I don’t say that lightly.
It is one of the few causes I support financially every year. I suppose like anyone who suffers from something for which there is no cure, it has become my passion to support companies who research possible cures. For that reason, I registered around midnight that night with that company to be considered as a participant in their study.
I didn’t expect to ever hear from them.
Imagine my surprise when I discovered a voice mail left by a lady from their company late Friday night, less than 24 hours after I’d registered, requesting a return phone call. Imagine my continued surprise when I returned the call Saturday at noon AND SHE ANSWERED HER PHONE. Instead of introducing myself, I said, “My goodness, but you work a lot of hours!” To which she replied, “I guess you’re calling about the study… yes, the response has been absolutely overwhelming. Hundreds of women are coming forward to try and help. It’s not about compensation, we offer none. It’s about helping the younger generations that have this disease.” I told her that’s exactly why I was calling.
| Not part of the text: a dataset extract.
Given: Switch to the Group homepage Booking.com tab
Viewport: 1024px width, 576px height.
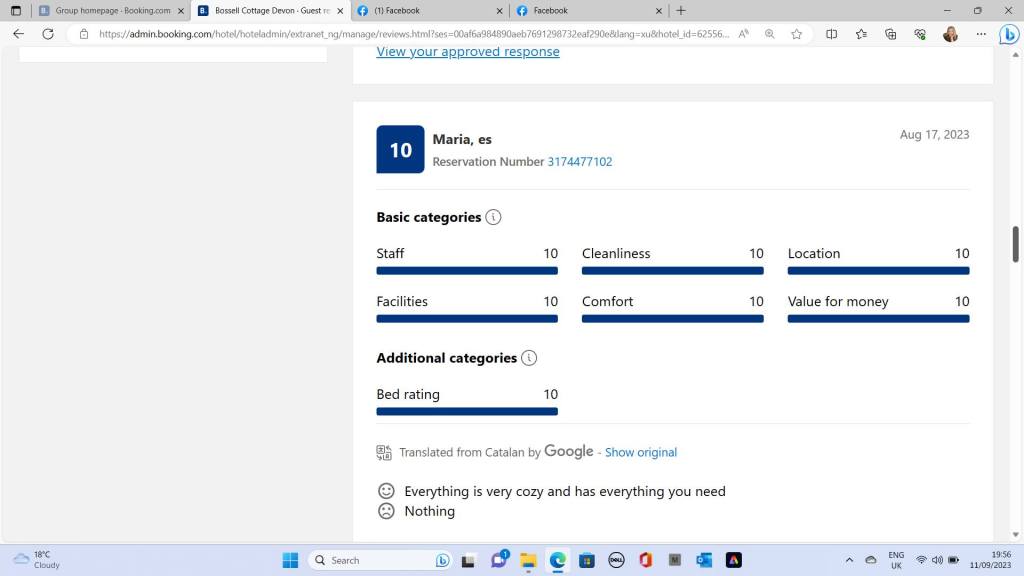Looking at the screenshot, I should click(105, 10).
She asked several screening questions and then told me that she’d like to send out a packet, which requests my medical records concerning the diagnosis of and surgery for endometriosis. She said they also request some genealogical information, as they have learned that endometriosis can be passed down through the mother or the father. And, lastly, I would need to provide a sample of my saliva for DNA testing — they are looking for a commonality in all the DNA samples they are collecting. Something that they can eventually screen in DNA so that diagnosis of endometriosis can be made through a simple saliva test, rather than invasive surgery.
How cool would that be? A simple saliva test.
My endometriosis affects my intestinal system, so I spent a lot of time seeing gastroenterologists and having tests performed on my bowels. Today, knowing what the problem is, it’s quite apparent that the doctors spent a whole lot of time looking up the wrong hole.
Did you know that endometriosis has been found in little girls who’ve not even had their first period. Did you know that the average period of time, from the first complaint to actual diagnosis of endometriosis, is 10 years? Did you know that what women hear from their doctors until diagnosis is given, are things like, “it’s normal to have difficult periods”, or “that’s normal for some women, it’s just how you’re made,” or “it’s all stress related, you need to learn how to manage stress.”
I sent my packet off today.
The way I’ve got it figured, either I’ll be a tiny, tiny part (1 of 5,000) in helping future generations of girls and women suffer less, or they’ll be creating a clone of me from my DNA.
Probably the latter, because I’m just that cool.